DAILEY: Well, it’s a beautiful building, first of all, but they’ve got music and hors d’oeuvres. It’s $10.00 for nonmembers to get in there but I’ve heard that a meet-up group called All Things San Diego is bringing their 2000 social junkies to this event or at least, I think, 30 people have said they’re a definite yes.

CAVANAUGH: Uh-huh.

DAILEY: But the party hounds’ll be there, too, as well, so…

CAVANAUGH: Oh, okay. All right. So “Plastic Fantastic,” an exhibit by Allison Renshaw will be on display at the Oceanside Museum of Art starting this Sunday. It runs until June 20th. Now, Maya, we’re closing out with the legendary Count Basie Orchestra at Anthology. And it’s – give us a little history, if you could. We don’t have much time but on this big band, I’m surprised they’re still around.

KROTH: 75 years, can you believe it? It was founded by Count Basie in 1935 and even though Count Basie died in 1984, the Count Basie Orchestra continues. I mean, they’re just a legend in big band jazz. They started out in Kansas City. Count Basie was a piano player in a big band there and the band leader suddenly passed away so the Count stepped up and started this band, and has handpicked the musicians who have been participating in it ever since. And to this day, most of the musicians that play with Count Basie Orchestra have been handpicked by the Count himself.

CAVANAUGH: That’s amazing. So is there also a vocalist with them?

KROTH: For this show, there will be, Carmen Bradford, who was actually discovered by Basie and sang with the orchestra for nine years.

CAVANAUGH: I see. And when we talk about a big band, are we talking about a big band or is it…

KROTH: Oh, yeah.

CAVANAUGH: Yeah?

KROTH: There’s about 19 musicians, I think, that play. So they’re going to fill the stage at Anthology.

CAVANAUGH: And tell us just a little bit about Anthology in our closing moments, where they’ll be playing.

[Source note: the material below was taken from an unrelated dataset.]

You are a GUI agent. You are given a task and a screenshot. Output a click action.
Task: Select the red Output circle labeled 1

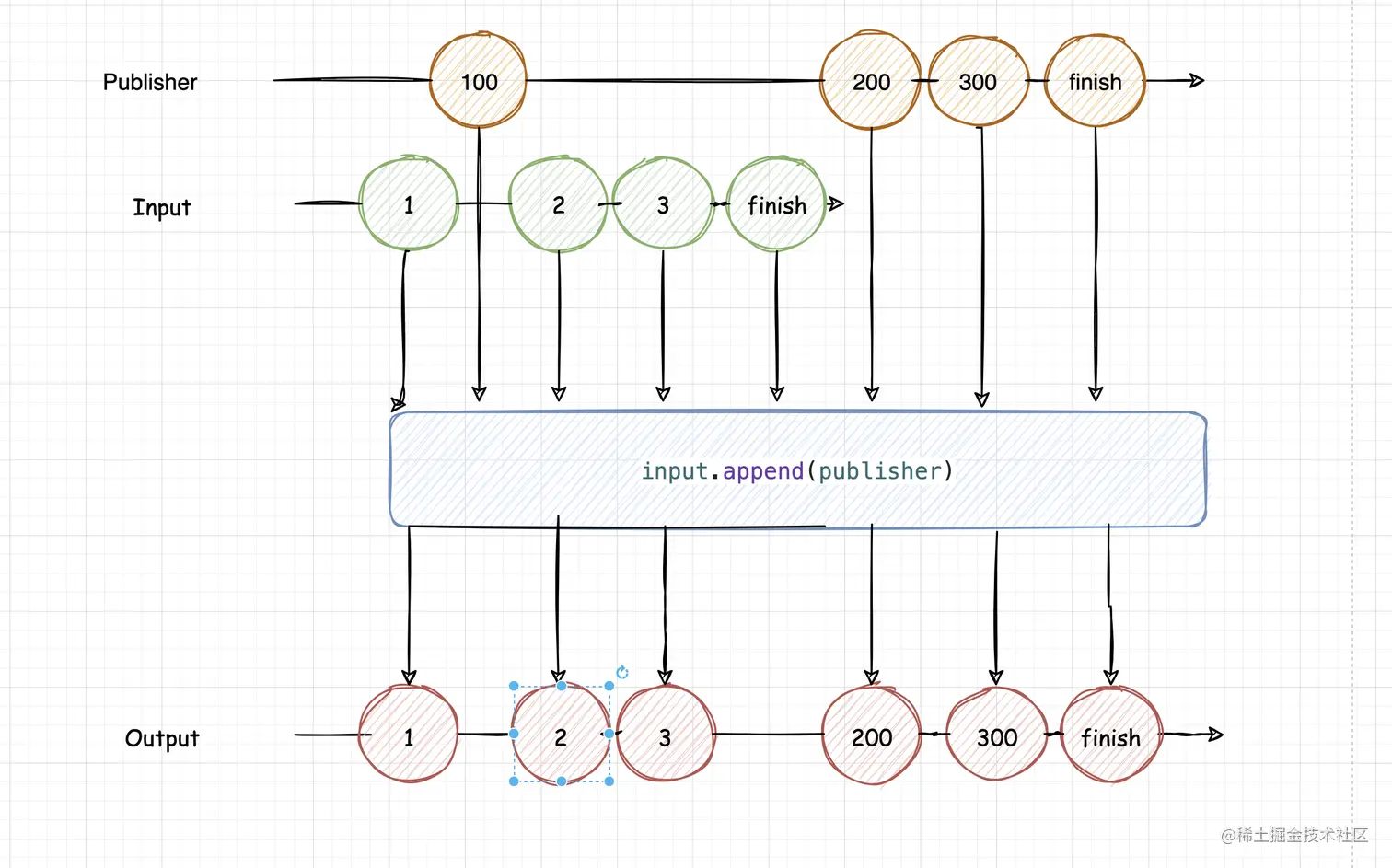tap(409, 735)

KROTH: It’s a great addition to our local jazz scene. It’s an amazing venue down in Little Italy there. The acoustics are just fantastic. And they’ve also got a really great restaurant in-house there, so you can kind of make a night of it.

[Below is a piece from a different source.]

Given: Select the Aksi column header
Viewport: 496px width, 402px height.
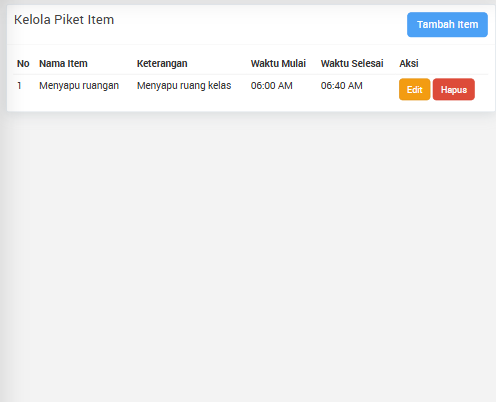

CAVANAUGH: Okay, the Count Basie Orchestra will perform at Anthology this Friday and Saturday at 7:30 and 9:30 p.m. We got a lot through, ladies. Thank you so much.

KROTH: Thank you.

CAVANAUGH: I’ve been speaking with Maya Kroth, editor Where San Diego and Performances magazine. And Keli Dailey, staff writer for the Union-Tribune. These Days is produced by Angela Carone, Hank Crook, Pat Finn, Megan Burke, Sharon Heilbrunn, and senior producer Natalie Walsh. Production Manager is Kurt Kohnen, with technical assistance from Tim Felten. Our production assistants are Jordan Wicht and Rachel Ferguson. The executive producer of These Days is John Decker. I’m Maureen Cavanaugh, hoping you’ll enjoy the rest of the week. You’ve been listening to These Days on KPBS.